Contents

1   Description

This instruction describes how to configure a password-based LDAP authentication for the Managed Element (ME) to control access to the LDAP directory. Such change can be triggered by the organization security policy.

2   Procedure

2.1   Configure LDAP Simple Bind

Prerequisites

• This instruction references the following documents:
  • Configure LDAP Basic Connection
  • Configure TLS for LDAP
• No tools are required.
• The following conditions must apply:
  • The user has the System Security Administrator role.
  • The LDAP server is configured for the Managed Element (ME).
  • The ME is configured to connect with remote LDAP server, refer to Configure LDAP Basic Connection and Configure TLS for LDAP.
  • The new bind Distinguished Name (DN) is known.
  • The new ME password for the LDAP account is known.
  • An Ericsson Command-Line Interface (ECLI) session in Exec mode is in progress.

Steps

1. Navigate to the Ldap managed object, for example:

   >dn ManagedElement=NODE06ST,SystemFunctions=1,SecM=1,UserManagement=1,LdapAuthenticationMethod=1,Ldap=1

2. Enter Config mode:

   (Ldap=1)>configure

3. Set the bind DN to be used for user authentication to the LDAP target, for example:

   (config-Ldap=1)>bindDn="cn=proxyaccount,dc=ericsson,dc=com"

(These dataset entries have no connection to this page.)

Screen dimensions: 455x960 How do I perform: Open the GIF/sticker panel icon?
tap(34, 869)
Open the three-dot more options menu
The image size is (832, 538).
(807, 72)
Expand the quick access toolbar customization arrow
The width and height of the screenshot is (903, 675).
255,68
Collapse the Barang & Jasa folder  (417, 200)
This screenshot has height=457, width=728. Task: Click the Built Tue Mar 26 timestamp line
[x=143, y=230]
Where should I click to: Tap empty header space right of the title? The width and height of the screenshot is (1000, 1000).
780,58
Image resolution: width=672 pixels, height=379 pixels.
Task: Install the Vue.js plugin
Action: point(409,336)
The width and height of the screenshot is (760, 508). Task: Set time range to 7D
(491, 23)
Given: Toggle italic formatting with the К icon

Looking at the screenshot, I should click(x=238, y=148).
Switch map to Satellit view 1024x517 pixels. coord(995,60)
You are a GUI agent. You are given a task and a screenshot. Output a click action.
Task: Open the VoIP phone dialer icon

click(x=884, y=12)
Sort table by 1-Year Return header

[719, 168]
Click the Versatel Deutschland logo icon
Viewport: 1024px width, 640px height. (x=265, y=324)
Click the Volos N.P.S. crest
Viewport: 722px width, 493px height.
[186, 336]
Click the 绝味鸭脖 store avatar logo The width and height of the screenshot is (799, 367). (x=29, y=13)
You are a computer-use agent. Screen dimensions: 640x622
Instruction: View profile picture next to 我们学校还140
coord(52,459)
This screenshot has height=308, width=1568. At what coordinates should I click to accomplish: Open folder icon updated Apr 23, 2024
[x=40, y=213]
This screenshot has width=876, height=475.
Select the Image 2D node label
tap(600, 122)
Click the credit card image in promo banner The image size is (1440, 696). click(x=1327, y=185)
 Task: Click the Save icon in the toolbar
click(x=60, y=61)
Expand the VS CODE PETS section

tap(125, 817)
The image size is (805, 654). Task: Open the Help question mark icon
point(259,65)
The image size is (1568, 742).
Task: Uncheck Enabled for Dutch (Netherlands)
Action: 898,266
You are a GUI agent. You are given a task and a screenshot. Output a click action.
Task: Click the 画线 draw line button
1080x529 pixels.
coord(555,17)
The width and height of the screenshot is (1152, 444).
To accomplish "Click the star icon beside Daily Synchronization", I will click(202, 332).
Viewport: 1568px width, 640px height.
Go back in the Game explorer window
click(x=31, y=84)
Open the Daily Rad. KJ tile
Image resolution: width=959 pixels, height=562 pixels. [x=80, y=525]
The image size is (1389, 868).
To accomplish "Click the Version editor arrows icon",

   The bind DN must be specified in an LDAP DN format.

4. Set the ME password for the LDAP account, for example:

   (config-Ldap=1)>bindPassword=12345 cleartext

5. Commit the settings:

   (config-Ldap=1)>commit

6. Verify the result:

   (Ldap=1)>show

   The following is an example output:

   Ldap=1 baseDn="dc=my-domain,dc=com" bindDn="cn=proxyaccount,dc=ericsson,dc=com" bindPassword="1:XUC+jE8QV05dG57Ouv7hWi1s/wa+uWi0" fallbackLdapIpAddress="192.0.2.11" ldapIpAddress="192.0.2.10" serverPort=1000 useTls=false

   LDAP password-based simple binds can now be performed with the new bind DN and password.